I share this list today as nothing more than an oddity, a peek back to a much more difficult time. But if you’re there… wondering if you have a problem or knowing you have one and can’t possibly imagine life without booze, well, read on. Here’s why I am an alcoholic. Maybe you can try making your own list.

Twenty reasons why I’m an alcoholic…

1) Because I’ve been rebellious all my life. What better way to rebel?

2) because my image was built on the caricature of a “real man” or a “sophisticated man,” a writer like Hemingway, etc. In other words my self-esteem was tied up living on the edge, drinking in the good life, collecting wine, etc. I went so far as to buy a bar just so I could have my own corner table

3) because I used it to ignore stress. I thought I was like the “Godfather” who solved everyone’s problems, when in fact I was stressed out of my mind and needed to drink to calm my anxiety

4) because I thought it made me fun and helped me break out of my uncomfortability in social settings

5) because business deals and work meetings are best conducted in bars

6) because I avoided my inner fears for decades by drowning them with alcohol

7) because I feared abandonment by everyone who matters to me

8) because I am weak and afraid

9) because I’ve been disappointed with myself for years, especially with my lack of follow through and lasting success

10) because I really, really, really love wine!

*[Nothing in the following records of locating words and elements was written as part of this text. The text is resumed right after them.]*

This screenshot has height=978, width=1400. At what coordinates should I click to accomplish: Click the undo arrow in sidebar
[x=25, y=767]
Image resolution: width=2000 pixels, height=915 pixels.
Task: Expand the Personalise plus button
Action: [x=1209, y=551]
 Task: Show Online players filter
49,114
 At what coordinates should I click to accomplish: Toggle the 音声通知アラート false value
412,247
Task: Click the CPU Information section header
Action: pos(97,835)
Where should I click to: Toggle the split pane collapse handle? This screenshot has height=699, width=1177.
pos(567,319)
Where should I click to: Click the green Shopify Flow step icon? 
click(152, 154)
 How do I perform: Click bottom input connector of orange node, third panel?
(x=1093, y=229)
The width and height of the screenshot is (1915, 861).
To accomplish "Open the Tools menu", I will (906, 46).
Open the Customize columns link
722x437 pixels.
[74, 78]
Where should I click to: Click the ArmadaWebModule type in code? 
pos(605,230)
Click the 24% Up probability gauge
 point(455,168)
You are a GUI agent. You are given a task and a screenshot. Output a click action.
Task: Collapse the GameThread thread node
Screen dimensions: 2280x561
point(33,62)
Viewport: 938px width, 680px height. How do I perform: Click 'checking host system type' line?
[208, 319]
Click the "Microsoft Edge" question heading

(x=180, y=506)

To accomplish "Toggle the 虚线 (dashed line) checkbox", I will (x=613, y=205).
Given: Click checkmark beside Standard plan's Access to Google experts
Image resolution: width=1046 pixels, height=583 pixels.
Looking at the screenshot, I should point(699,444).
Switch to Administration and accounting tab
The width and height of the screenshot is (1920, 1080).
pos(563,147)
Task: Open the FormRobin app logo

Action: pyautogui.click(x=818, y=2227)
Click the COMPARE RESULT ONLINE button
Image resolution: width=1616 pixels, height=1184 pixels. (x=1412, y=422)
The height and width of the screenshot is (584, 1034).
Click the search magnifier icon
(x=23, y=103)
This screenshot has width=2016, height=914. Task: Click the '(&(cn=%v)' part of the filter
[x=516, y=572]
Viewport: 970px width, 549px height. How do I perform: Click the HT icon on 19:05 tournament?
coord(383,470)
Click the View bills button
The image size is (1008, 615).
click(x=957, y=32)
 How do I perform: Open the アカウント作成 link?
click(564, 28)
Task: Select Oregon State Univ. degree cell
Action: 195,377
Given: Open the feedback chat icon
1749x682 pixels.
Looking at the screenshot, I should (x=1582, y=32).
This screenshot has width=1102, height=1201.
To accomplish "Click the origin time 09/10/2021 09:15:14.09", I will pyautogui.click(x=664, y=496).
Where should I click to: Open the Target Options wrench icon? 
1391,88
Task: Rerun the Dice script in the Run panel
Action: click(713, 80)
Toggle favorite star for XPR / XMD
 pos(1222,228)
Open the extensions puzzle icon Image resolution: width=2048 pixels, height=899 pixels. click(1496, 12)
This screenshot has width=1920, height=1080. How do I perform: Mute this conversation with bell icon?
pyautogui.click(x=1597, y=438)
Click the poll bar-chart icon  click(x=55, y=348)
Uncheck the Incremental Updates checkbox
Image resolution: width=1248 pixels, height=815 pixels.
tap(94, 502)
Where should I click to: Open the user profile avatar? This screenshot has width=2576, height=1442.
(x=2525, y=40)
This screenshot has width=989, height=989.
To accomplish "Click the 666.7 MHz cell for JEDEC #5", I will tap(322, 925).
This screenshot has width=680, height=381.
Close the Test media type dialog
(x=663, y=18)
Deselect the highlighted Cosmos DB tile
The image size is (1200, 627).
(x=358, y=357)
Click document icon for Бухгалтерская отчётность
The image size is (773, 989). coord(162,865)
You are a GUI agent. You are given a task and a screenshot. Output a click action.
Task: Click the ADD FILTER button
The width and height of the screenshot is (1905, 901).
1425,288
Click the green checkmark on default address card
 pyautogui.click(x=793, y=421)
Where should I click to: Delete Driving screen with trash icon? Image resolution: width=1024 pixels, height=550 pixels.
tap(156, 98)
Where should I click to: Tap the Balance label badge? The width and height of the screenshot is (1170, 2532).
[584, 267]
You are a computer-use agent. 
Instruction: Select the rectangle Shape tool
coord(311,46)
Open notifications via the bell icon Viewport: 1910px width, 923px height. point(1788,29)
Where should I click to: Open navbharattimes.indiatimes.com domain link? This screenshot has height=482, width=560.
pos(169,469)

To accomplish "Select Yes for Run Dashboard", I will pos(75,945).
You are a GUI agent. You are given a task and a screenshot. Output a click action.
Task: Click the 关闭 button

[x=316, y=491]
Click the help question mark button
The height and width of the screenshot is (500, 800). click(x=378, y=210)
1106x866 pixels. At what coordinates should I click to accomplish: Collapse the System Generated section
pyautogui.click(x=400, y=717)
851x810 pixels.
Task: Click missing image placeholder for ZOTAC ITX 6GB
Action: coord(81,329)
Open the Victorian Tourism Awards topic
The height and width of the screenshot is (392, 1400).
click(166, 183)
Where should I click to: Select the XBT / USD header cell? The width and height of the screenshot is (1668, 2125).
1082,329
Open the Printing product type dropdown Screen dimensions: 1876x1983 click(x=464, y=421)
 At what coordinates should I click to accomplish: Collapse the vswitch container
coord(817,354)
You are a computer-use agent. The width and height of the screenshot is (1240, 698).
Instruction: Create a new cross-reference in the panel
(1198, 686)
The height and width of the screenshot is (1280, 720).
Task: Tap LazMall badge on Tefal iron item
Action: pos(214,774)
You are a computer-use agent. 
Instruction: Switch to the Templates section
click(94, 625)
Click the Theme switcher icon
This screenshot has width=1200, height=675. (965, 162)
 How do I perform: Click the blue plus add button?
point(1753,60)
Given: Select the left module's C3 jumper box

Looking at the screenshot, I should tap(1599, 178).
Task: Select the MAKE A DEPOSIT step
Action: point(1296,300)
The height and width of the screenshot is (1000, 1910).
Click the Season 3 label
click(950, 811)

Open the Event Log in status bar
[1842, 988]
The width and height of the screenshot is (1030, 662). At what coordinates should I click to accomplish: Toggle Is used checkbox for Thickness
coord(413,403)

11) because I’m very reckless, so of course, I push everything to the extremes, including how much/how often I drink

12) because I’m powerless and basically out of control

13) because I’m lonely and felt unloved most of my life

14) because my parents really stressed me out and ultimately left me feeling undefended against the world

15) because I grew up feeling I pissed off everyone around me

16) because I suck at saying “no” to myself and/or others, which creates a big fucking mess of instant gratification most of the time

17) because drinking made my bad choices easier to deal with

18) because I wanted to prove all the “fundamentalists” wrong about drinking

19) because I love the show “Cheers” and still love happy hours

20) because I’m a complete fucking idiot.

See, aren’t lists just great?! It’s all in how you look at it. When I wrote that list a couple of years ago I never wanted a drink so bad in my life. Now, I read it and thank God for all She’s done in my life. So yes, lists are great. It’s all in how you look at it.